The weird thing about the Volkswagen Fox GL Wagon is that despite all expectations, it didn't suck. In fact, at $8175 fully loaded in 1988, it was a striking deal against the cheaper, but also much worse Hyundai Excel, and the Yugo, a small hatchback based on 1960s Fiat technology, built on the Serbian side of the former Yugoslavia.
The Fox sedans and wagons came from Brazil, where they were produced and badged as the Gol. Not Golf, just Gol.
The two-door Fox Wagon only got three years to shine in America, powered by the same 1.8 liter four-cylinder as the rest of the lineup.
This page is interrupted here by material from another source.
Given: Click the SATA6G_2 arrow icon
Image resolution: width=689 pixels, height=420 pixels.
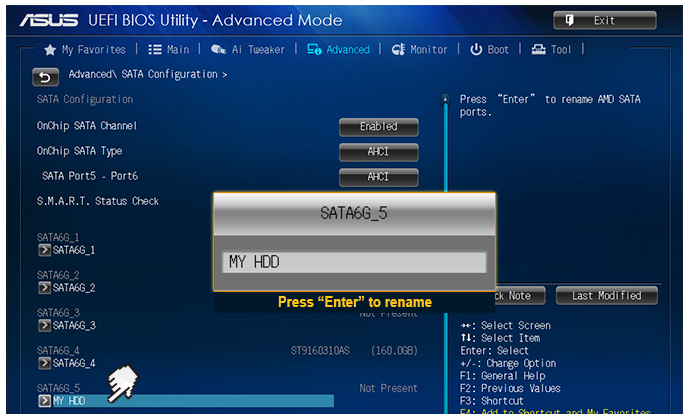Looking at the screenshot, I should tap(45, 288).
Producing 81 horsepower and 93 lb.ft. of torque, this engine would propel the wagon to sixty in 10.8 seconds with the four-speed manual.
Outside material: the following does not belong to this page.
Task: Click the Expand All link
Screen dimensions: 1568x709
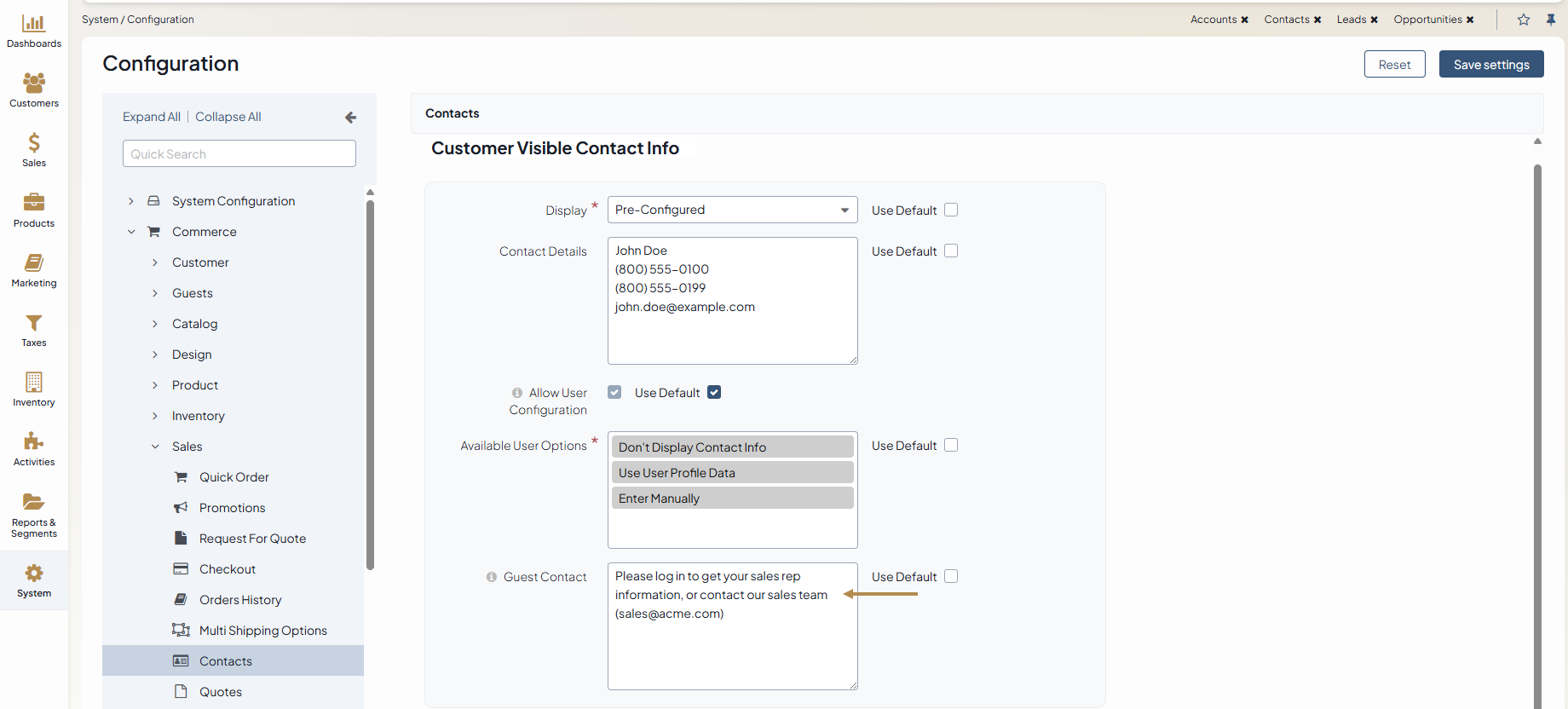Action: (x=152, y=117)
"The only wagon in its size-class!" is what MotorWeek starts with, revealing that this budget shooting brake offered 33.4 cubic feet of cargo space, which could also be extended to 61.8 with the flat-folding rear bench. Precise handling with substantial body roll, good ride with plenty of road noise, confident brakes and 26 miles to the gallon. That's the Fox in a nutshell, with bad points gained for its front seats and cheap instrument cluster. Yet sitting in a car that started at $6990 in 1988, nobody could expect more from a VW made so far from Wolfsburg.